:: What you have to do ::
Write out every line of the items below as a numbered list, skipping blank lines and leaving out the pictures.

(Target pointing data)

--------------------

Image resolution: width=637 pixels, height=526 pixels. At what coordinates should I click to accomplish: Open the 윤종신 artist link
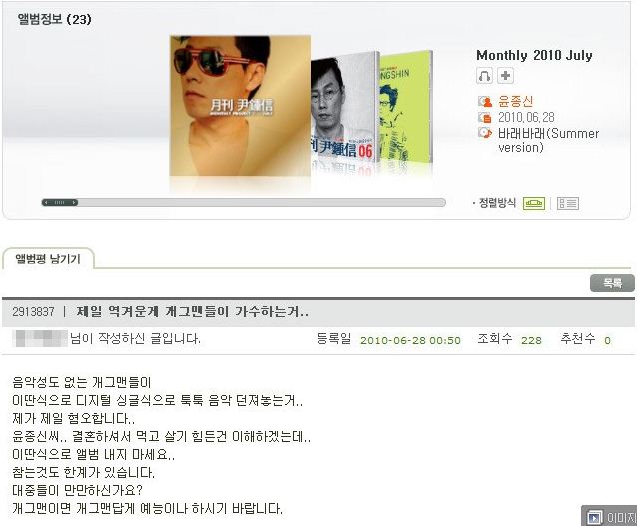515,101
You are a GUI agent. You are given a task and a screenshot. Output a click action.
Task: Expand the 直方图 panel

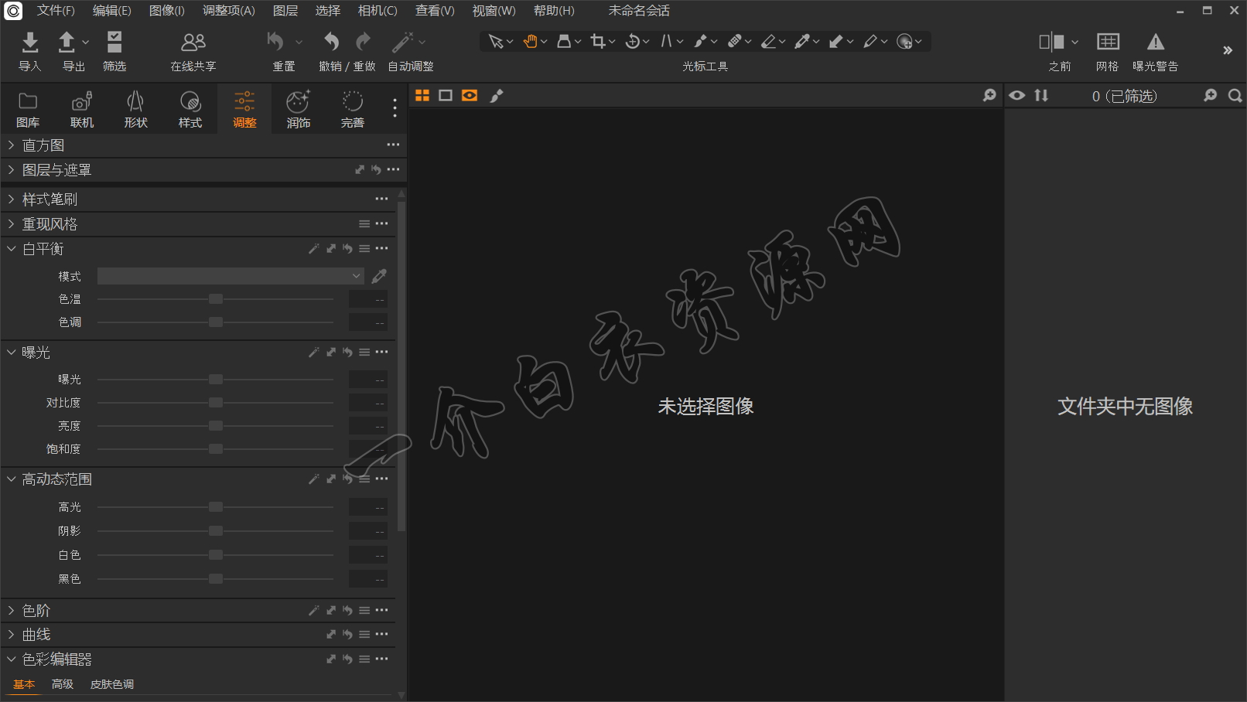[12, 145]
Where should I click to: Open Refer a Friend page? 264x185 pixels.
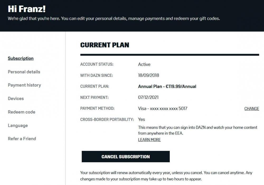(x=22, y=139)
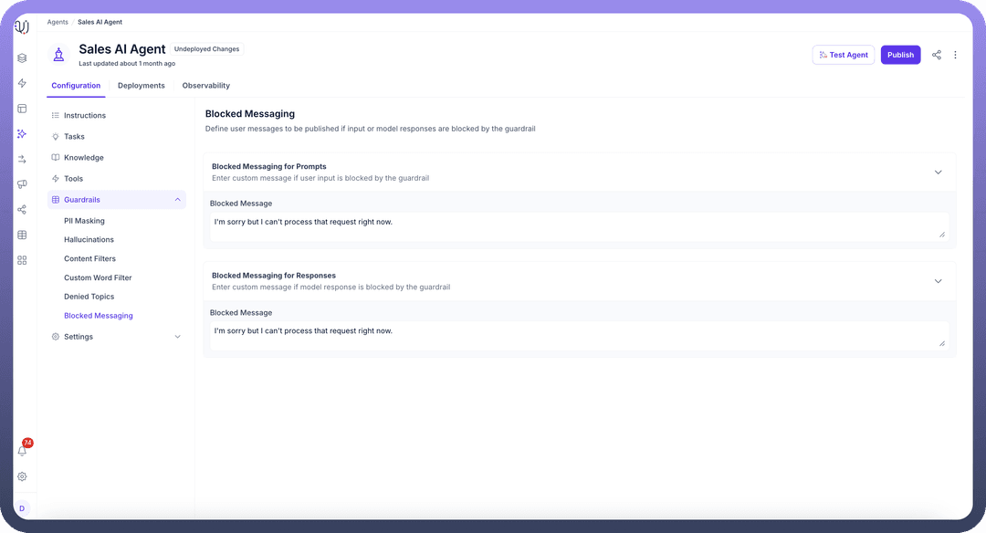Image resolution: width=986 pixels, height=533 pixels.
Task: Click the layers stack icon in sidebar
Action: tap(22, 57)
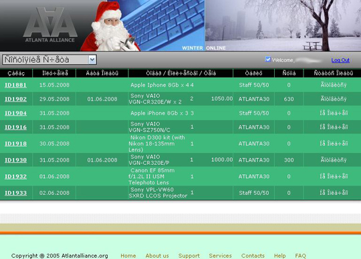Go to Home in footer menu
The width and height of the screenshot is (361, 259).
[128, 256]
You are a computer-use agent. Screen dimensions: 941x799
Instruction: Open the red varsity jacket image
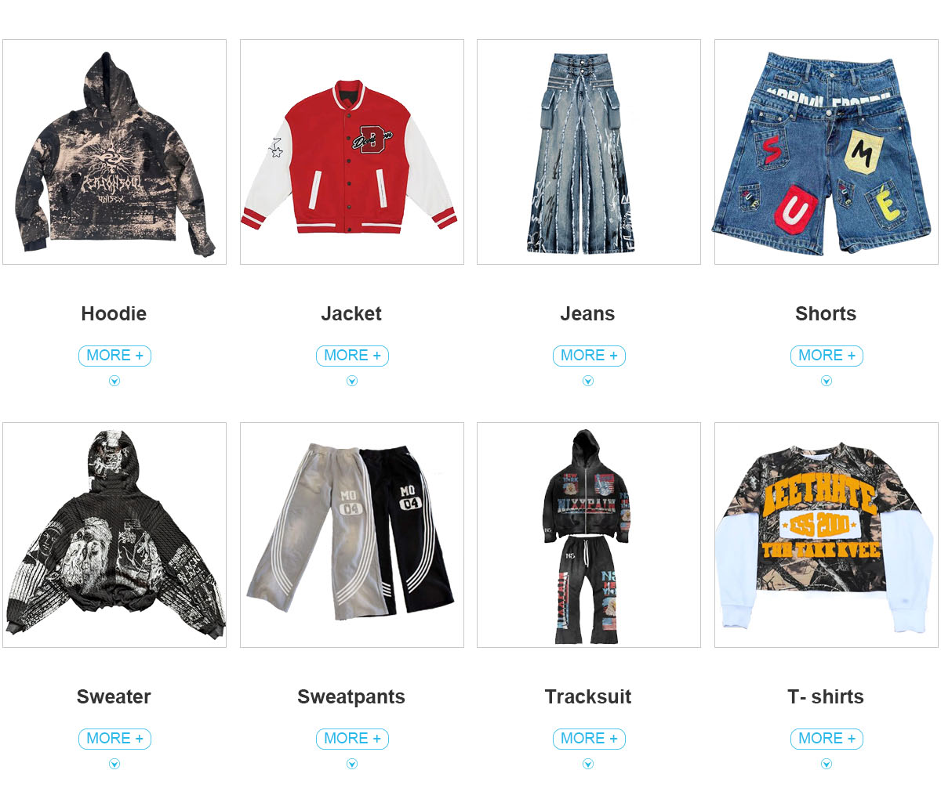352,152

--------------------

:: Reply ::
1. Image resolution: width=637 pixels, height=526 pixels. At what coordinates should I click to accomplish: Open the 윤종신 artist link
2. 515,101
3. You are a GUI agent. You are given a task and a screenshot. Output a click action.
4. Task: Expand the 直方图 panel
5. [12, 145]
6. Where should I click to: Open Refer a Friend page? 264x185 pixels.
7. (x=22, y=139)
8. Image resolution: width=986 pixels, height=533 pixels.
9. Task: Click the layers stack icon in sidebar
10. Action: tap(22, 57)
11. Go to Home in footer menu
12. The width and height of the screenshot is (361, 259).
13. [128, 256]
14. You are a computer-use agent. Screen dimensions: 941x799
15. Instruction: Open the red varsity jacket image
16. 352,152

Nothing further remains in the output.